Andre The Giant (2018) – Film Review
Director: Jason Hehir
Cast: Andre the Giant, Hulk Hogan, Arnold Schwarzenegger
by Alex Lattimore
Nowadays, if I mention to people that I’m a wrestling fan, I often get responses along the lines of ‘you do know it’s fake, right?’ and ‘what are you, 12?’. Such is the relative obscurity of sports-entertainment in 2019. However, in the 1980s, wrestling was well and truly part of the mainstream, both here in the UK and across the pond in America. One of the – quite literally – biggest names of the era was Andre the Giant, the subject of an HBO Sports documentary and new DVD.
Born in France in 1946, Andre Roussimoff spent his early years working on the family farm, before moving to Paris at the age of 18. Due to his immense size (he was roughly 6ft 10in tall at the time, later reaching well over 7ft) he soon caught the eye of a local wrestling promoter, who recognised the potential star qualities Andre possessed. He made a name for himself across Europe, as well as Australia, New Zealand, South Africa and Japan, but it wasn’t until 1970 that he debuted in North America, for a Canadian wrestling company based in Montreal.
“Delves deeper into the personal life”
Before long, Andre became a sought-after commodity in the US, wrestling up and down the country for various regional promotions, including Vince McMahon’s World Wrestling Federation. It was here where Andre’s popularity would sky-rocket. After competing for years as a ‘babyface’ (hero character), Andre became a ‘heel’ (villain) for the first time in 1987 when he aligned with dastardly manager Bobby ‘The Brain’ Heenan and began a feud with Hulk Hogan, arguably the biggest babyface in wrestling history. Their feud culminated in a match at WrestleMania III in front of 93,000 fans at the Pontiac Silverdome in Michigan, where Hogan famously body-slammed the 500lb giant to win.

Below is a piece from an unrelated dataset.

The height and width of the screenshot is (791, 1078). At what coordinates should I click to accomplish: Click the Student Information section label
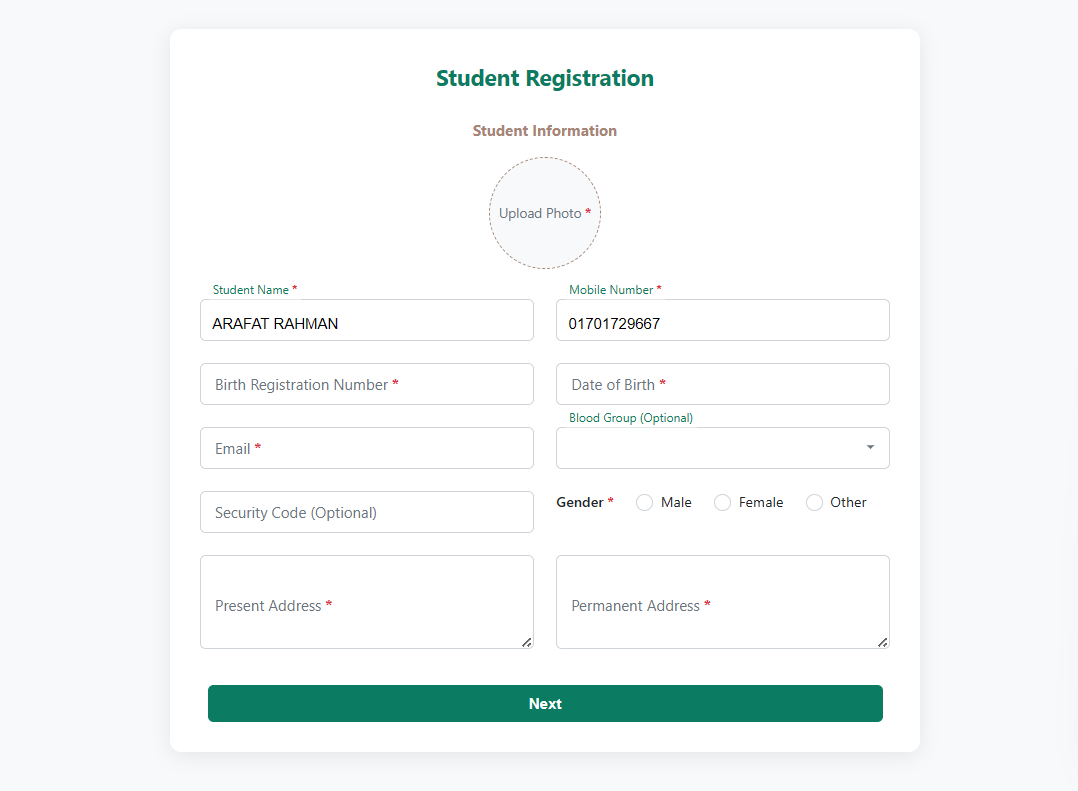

The documentary covers all of these major milestones in Andre’s career, as one would expect, but it also delves deeper into the personal life of the man known as the ‘Eighth Wonder of the World’. Friends and colleagues including Hogan, McMahon, Ric Flair and Arnold Schwarzenegger reminisce about the friendly French giant, while Andre’s personal ‘handler’ Tim White talks about how he struggled with things most people take for granted, including flying on an aeroplane, driving a car and even finding a bed big enough to sleep in at night.
Andre’s rapid decline in health following the Hulk Hogan match, and his eventual death at the age of 46 in 1993, are also covered, and it is clear to see how much his passing affected those closest to him, even to this day. Lighter moments arrive when the interviewees discuss Andre’s infectious smile and sense of humour, his legendary ability to drink copious amounts of alcohol, and his infamous bouts of flatulence. Billy Crystal, Rob Reiner and Robin Wright also talk about Andre’s only major foray into the film world, when he played a gigantic wrestler from Greenland named Fezzik in The Princess Bride.
Alongside the main documentary, there are also a number of full-length matches to choose from as part of the special features, including the WrestleMania III encounter with Hogan and a steel cage match against Big John Studd from September 1983.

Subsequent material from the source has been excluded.